J Acquir Immune Defic Syndr

*Department of Infectious Diseases, Rigshospitalet, University of Copenhagen, Copenhagen, Denmark; †Department of Infectious Diseases, Hvidovre University Hospital, Copenhagen, Denmark; ‡Department of Clinical Physiology, Nuclear Medicine, PET and Molecular Imaging, Rigshospitalet, University of Copenhagen, Copenhagen, Denmark; §Department of Cardiology, Oslo University Hospital, Oslo, Norway; ‖Center for Clinical Heart Research, Faculty of Medicine, University of Oslo, Oslo, Norway; ¶Department of Clinical Immunology, Capital Region Bloodbank, Rigshospitalet, University of Copenhagen, Copenhagen, Denmark; and #Section of Clinical Immunology and Infectious Diseases, Oslo University Hospital Rikshospitalet, Oslo, Norway.

Published: December 2016

Background: Cardiovascular disease contributes to excess morbidity and mortality in HIV infection, and endothelial dysfunction may contribute to this pattern. We aimed to determine the endothelial function in treated and untreated HIV-infected individuals and investigate potential associations with viral replication, immune activation, coagulation, platelet function, and subclinical atherosclerosis.

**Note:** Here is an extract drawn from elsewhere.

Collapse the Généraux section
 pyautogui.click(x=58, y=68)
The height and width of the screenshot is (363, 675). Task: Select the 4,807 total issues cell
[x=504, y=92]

Methods: Asymmetric dimethylarginine (ADMA, marker of endothelial dysfunction) and soluble CD14 (sCD14, marker of monocyte activation) were measured in plasma from two previously established cross-sectional cohorts: cohort A including 50 untreated and 50 antiretroviral therapy (ART)-treated HIV-infected individuals with previously assessed coagulation and platelet function and cohort B including 105 HIV-infected individuals on ART and 105 uninfected controls with previously assessed coronary artery calcium score, myocardial perfusion defects, and carotid intima-media thickness.

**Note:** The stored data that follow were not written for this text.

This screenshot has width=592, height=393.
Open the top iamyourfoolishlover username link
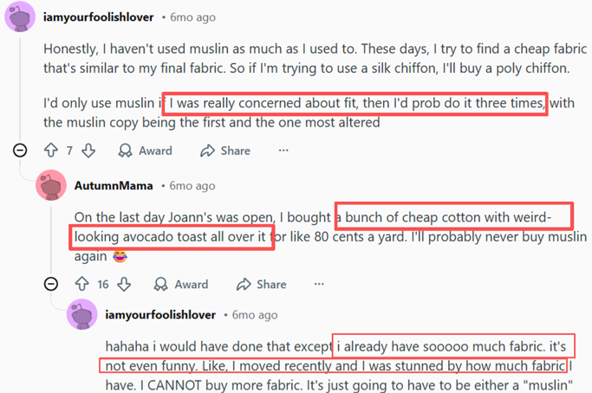click(99, 17)
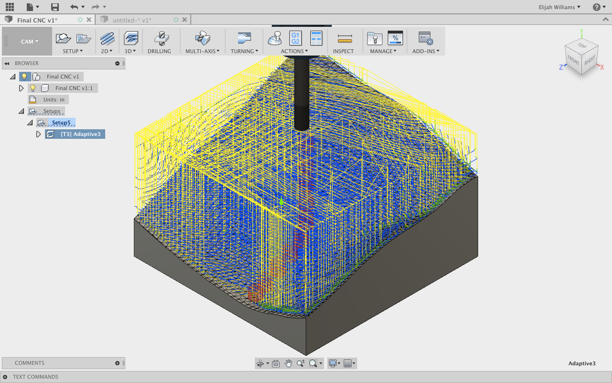The height and width of the screenshot is (383, 612).
Task: Expand the [T3] Adaptive3 tree item
Action: pyautogui.click(x=39, y=134)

Results: Concentrations of ADMA were higher in HIV-infected individuals compared with uninfected controls, and higher ADMA was found in ART-treated compared with untreated HIV-infected individuals. ADMA was associated with viral load, sCD14, D-dimer, and low CD4 T-cell count in untreated HIV infection. Only viral load remained significant in multivariate analyses. In ART-treated HIV-infected individuals, ADMA was not associated with coronary artery calcium score, myocardial perfusion defects, or intima-media thickness.

Conclusions: Evidence of endothelial dysfunction was found in HIV infection and in untreated compared with treated HIV infection. In untreated HIV infection, the main driver of endothelial dysfunction was viral replication. Importantly, in treated HIV infection, ADMA was not associated with subclinical atherosclerosis. Thus, our data question the potential of ADMA as a useful biomarker of early atherosclerosis in treated HIV infection.